(Data items)
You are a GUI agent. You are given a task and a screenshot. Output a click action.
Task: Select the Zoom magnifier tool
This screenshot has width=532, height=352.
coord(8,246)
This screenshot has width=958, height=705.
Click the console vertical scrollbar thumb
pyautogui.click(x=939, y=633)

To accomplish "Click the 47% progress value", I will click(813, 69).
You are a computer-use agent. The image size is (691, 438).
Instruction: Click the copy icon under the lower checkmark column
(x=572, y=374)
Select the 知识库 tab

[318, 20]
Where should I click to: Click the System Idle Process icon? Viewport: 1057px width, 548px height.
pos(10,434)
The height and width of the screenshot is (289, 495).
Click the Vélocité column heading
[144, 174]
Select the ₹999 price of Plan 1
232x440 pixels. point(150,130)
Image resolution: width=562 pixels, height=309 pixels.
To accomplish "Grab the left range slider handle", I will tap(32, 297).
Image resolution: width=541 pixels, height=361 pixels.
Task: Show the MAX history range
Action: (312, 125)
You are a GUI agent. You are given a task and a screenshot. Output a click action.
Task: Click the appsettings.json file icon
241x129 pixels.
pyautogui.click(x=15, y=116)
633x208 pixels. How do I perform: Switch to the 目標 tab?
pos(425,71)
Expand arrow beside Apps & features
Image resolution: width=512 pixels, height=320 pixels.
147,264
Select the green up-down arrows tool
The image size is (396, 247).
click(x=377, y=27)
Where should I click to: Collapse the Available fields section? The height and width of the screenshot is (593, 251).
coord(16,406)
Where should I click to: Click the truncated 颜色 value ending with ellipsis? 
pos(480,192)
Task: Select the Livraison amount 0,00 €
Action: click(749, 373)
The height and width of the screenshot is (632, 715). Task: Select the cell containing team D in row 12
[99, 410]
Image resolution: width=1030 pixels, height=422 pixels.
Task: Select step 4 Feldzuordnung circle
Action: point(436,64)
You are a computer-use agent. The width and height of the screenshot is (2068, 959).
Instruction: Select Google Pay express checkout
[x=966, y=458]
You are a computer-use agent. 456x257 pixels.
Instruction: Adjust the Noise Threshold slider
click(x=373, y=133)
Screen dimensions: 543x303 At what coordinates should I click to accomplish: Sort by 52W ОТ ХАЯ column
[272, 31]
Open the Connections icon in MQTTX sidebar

#### [PROBLEM TO WORK ON]
Nothing but the lines from the one with "Screen dimensions: 543x303" through the last line of the records above should be retyped, and those word for word.

#### [THE ANSWER]
Screen dimensions: 543x303 At what coordinates should I click to accomplish: Sort by 52W ОТ ХАЯ column
[272, 31]
Open the Connections icon in MQTTX sidebar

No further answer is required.